* Exercise instructions: Rewrite the records below, changing each occurrence of "target" to "item" and leaving every other line and character as it is.

━━━ Given entries ━━━

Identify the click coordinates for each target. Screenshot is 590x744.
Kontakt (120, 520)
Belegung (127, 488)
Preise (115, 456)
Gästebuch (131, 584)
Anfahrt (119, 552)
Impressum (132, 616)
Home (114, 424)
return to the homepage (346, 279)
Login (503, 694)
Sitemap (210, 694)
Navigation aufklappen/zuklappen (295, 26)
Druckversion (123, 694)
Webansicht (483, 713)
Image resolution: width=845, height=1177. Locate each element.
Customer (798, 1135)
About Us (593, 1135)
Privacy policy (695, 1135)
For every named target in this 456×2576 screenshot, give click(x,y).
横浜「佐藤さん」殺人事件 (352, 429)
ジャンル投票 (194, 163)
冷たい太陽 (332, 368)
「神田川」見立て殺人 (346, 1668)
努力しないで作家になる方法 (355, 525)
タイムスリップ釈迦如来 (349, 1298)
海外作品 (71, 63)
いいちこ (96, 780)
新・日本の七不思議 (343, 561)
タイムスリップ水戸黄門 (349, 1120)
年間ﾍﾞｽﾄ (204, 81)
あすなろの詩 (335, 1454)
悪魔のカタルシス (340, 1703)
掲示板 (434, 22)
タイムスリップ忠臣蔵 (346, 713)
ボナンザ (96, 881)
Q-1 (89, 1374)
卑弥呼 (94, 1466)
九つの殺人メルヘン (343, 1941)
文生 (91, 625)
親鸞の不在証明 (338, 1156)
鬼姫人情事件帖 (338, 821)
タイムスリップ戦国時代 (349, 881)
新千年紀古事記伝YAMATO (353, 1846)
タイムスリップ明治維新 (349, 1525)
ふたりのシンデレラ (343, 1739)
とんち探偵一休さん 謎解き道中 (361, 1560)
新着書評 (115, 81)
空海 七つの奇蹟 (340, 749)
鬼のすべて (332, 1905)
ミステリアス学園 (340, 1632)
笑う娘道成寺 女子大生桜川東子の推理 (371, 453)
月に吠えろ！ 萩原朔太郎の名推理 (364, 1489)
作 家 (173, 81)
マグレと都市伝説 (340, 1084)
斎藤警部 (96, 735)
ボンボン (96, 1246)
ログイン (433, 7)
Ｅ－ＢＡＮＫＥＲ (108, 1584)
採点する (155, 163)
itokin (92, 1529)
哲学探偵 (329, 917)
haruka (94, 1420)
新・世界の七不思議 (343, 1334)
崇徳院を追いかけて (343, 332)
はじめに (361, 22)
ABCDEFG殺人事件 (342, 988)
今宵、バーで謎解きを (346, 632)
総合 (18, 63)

━━━

* Exercise answer:
Identify the click coordinates for each item. Screenshot is 590x744.
Kontakt (120, 520)
Belegung (127, 488)
Preise (115, 456)
Gästebuch (131, 584)
Anfahrt (119, 552)
Impressum (132, 616)
Home (114, 424)
return to the homepage (346, 279)
Login (503, 694)
Sitemap (210, 694)
Navigation aufklappen/zuklappen (295, 26)
Druckversion (123, 694)
Webansicht (483, 713)
Image resolution: width=845, height=1177. Locate each element.
Customer (798, 1135)
About Us (593, 1135)
Privacy policy (695, 1135)
For every named item in this 456×2576 screenshot, give click(x,y).
横浜「佐藤さん」殺人事件 (352, 429)
ジャンル投票 (194, 163)
冷たい太陽 (332, 368)
「神田川」見立て殺人 (346, 1668)
努力しないで作家になる方法 (355, 525)
タイムスリップ釈迦如来 (349, 1298)
海外作品 (71, 63)
いいちこ (96, 780)
新・日本の七不思議 (343, 561)
タイムスリップ水戸黄門 (349, 1120)
年間ﾍﾞｽﾄ (204, 81)
あすなろの詩 (335, 1454)
悪魔のカタルシス (340, 1703)
掲示板 (434, 22)
タイムスリップ忠臣蔵 (346, 713)
ボナンザ (96, 881)
Q-1 (89, 1374)
卑弥呼 (94, 1466)
九つの殺人メルヘン (343, 1941)
文生 (91, 625)
親鸞の不在証明 (338, 1156)
鬼姫人情事件帖 (338, 821)
タイムスリップ戦国時代 (349, 881)
新千年紀古事記伝YAMATO (353, 1846)
タイムスリップ明治維新 (349, 1525)
ふたりのシンデレラ (343, 1739)
とんち探偵一休さん 謎解き道中 (361, 1560)
新着書評 (115, 81)
空海 七つの奇蹟 (340, 749)
鬼のすべて (332, 1905)
ミステリアス学園 (340, 1632)
笑う娘道成寺 女子大生桜川東子の推理 (371, 453)
月に吠えろ！ 萩原朔太郎の名推理 (364, 1489)
作 家 (173, 81)
マグレと都市伝説 (340, 1084)
斎藤警部 (96, 735)
ボンボン (96, 1246)
ログイン (433, 7)
Ｅ－ＢＡＮＫＥＲ (108, 1584)
採点する (155, 163)
itokin (92, 1529)
哲学探偵 (329, 917)
haruka (94, 1420)
新・世界の七不思議 (343, 1334)
崇徳院を追いかけて (343, 332)
はじめに (361, 22)
ABCDEFG殺人事件 (342, 988)
今宵、バーで謎解きを (346, 632)
総合 (18, 63)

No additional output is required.